(Stored items)

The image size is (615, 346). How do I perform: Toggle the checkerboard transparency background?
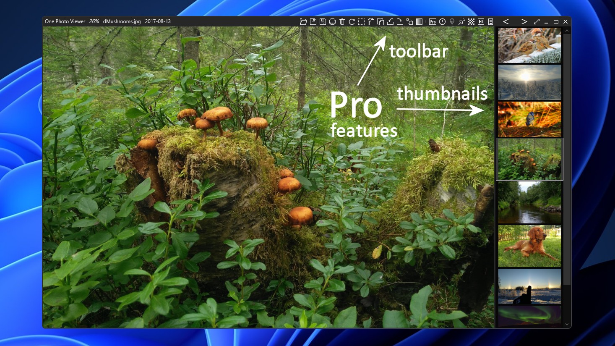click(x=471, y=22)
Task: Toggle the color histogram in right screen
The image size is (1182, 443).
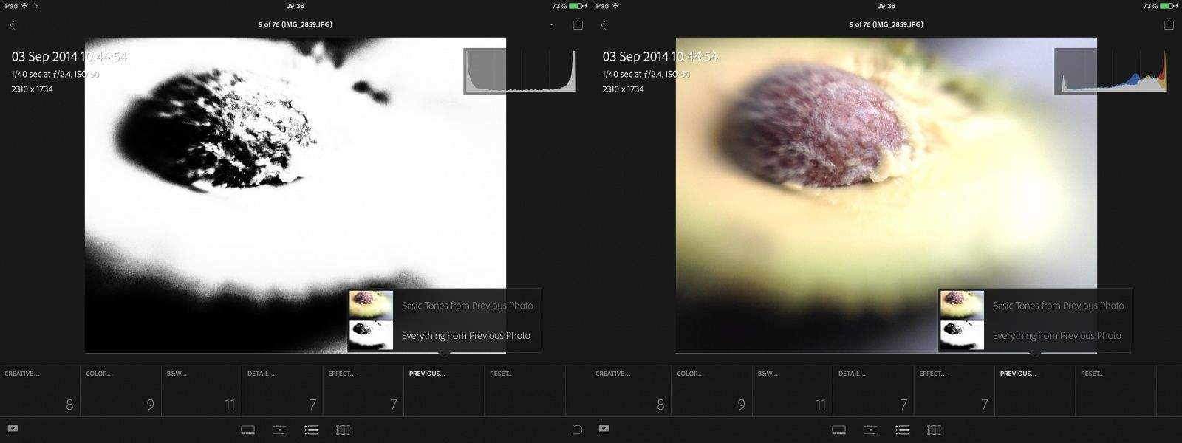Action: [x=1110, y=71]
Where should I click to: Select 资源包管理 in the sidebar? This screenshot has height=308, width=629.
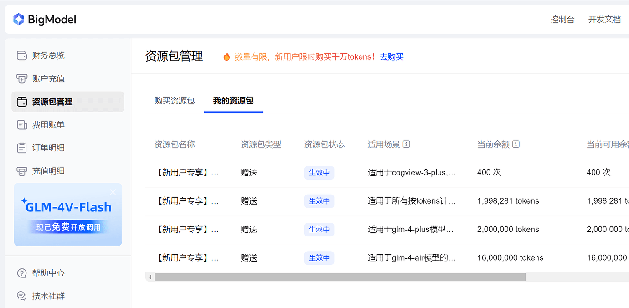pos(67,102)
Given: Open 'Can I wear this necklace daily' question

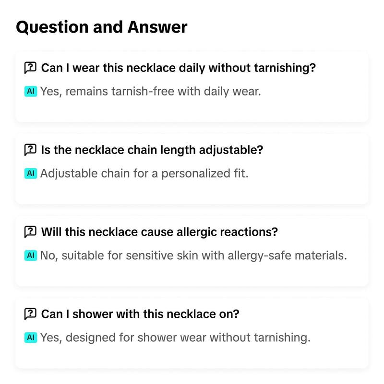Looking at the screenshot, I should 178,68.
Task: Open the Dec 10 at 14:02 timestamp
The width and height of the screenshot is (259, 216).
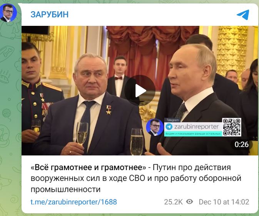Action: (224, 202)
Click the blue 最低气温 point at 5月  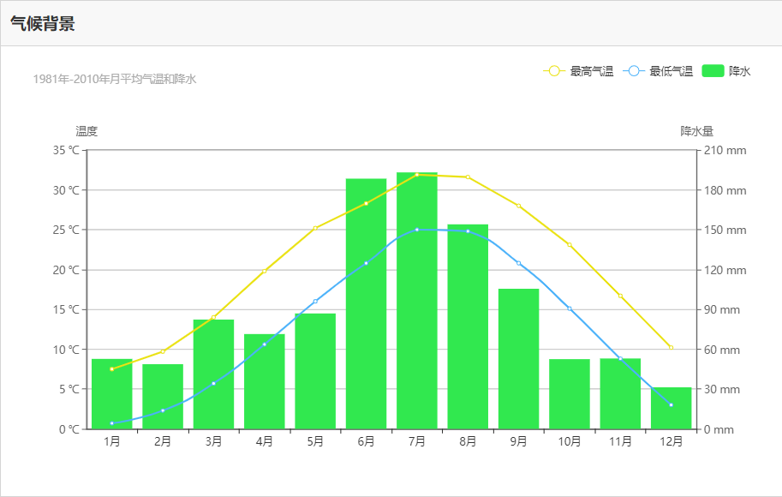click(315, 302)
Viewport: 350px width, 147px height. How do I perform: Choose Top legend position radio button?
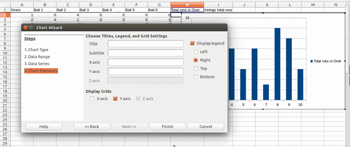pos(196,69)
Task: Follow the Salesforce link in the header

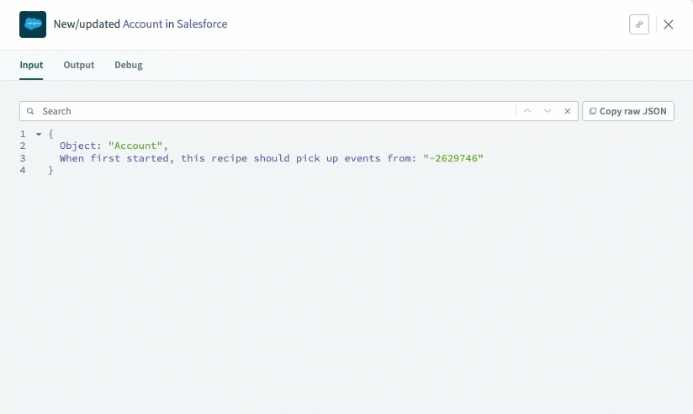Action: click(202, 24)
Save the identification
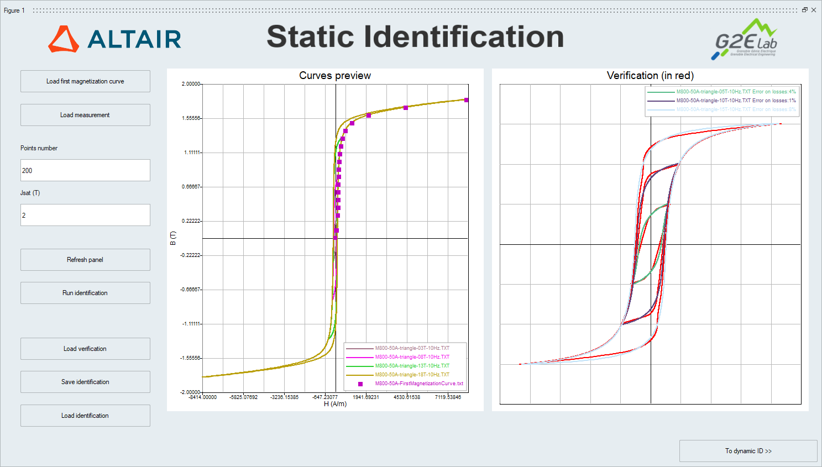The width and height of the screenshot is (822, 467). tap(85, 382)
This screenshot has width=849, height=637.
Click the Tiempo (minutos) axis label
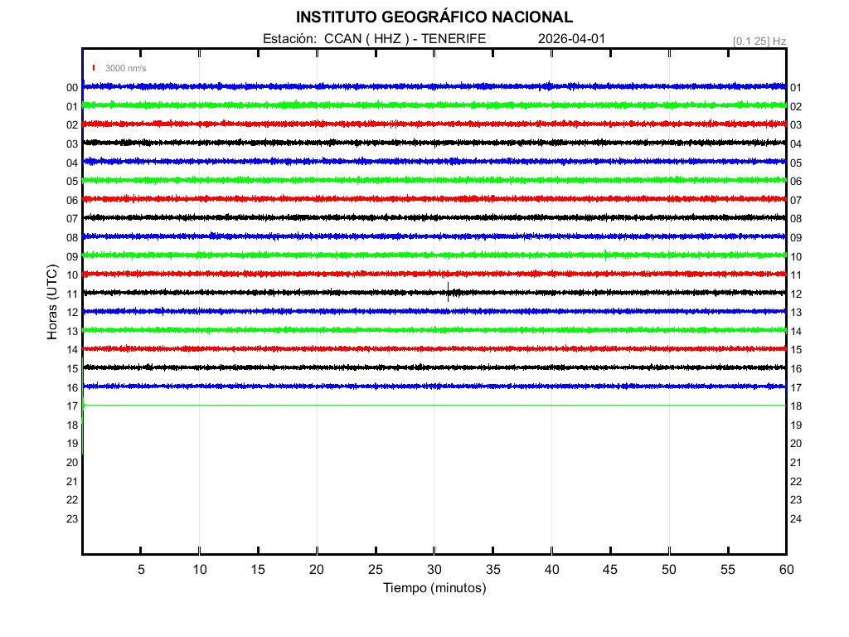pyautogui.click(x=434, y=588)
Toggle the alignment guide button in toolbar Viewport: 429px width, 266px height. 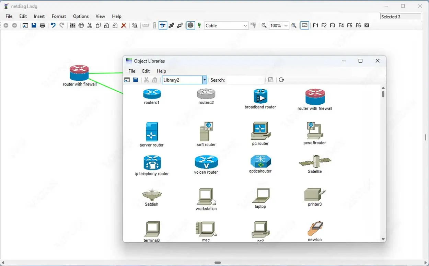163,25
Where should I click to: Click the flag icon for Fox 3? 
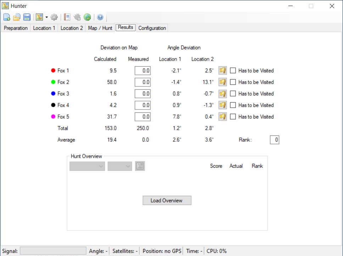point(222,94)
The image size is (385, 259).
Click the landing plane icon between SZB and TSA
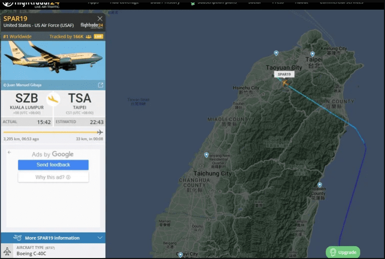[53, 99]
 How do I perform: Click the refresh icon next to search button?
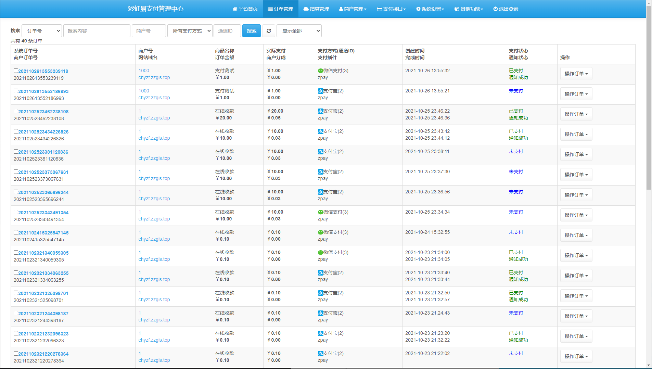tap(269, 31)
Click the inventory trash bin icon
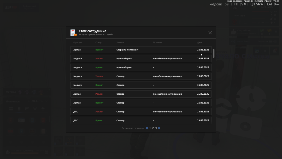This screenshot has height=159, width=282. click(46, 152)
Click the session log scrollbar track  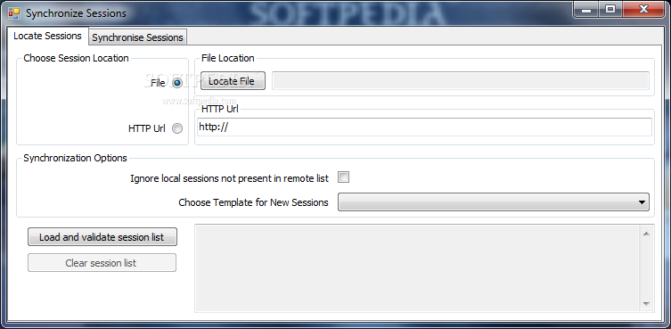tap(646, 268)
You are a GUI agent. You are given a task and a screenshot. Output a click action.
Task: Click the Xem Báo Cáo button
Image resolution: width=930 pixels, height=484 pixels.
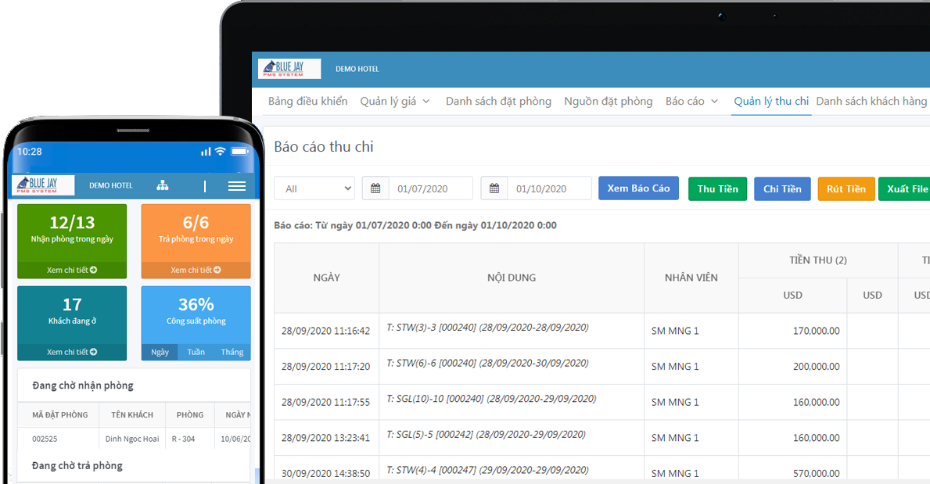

### [Work request]
Could you set down nothing but the lines from the one containing "You are a GUI" through the last line of the records above, both ends included, exactly as given and free of pictures?

### [Problem solution]
You are a GUI agent. You are given a task and a screenshot. Output a click action.
Task: Click the Xem Báo Cáo button
Image resolution: width=930 pixels, height=484 pixels.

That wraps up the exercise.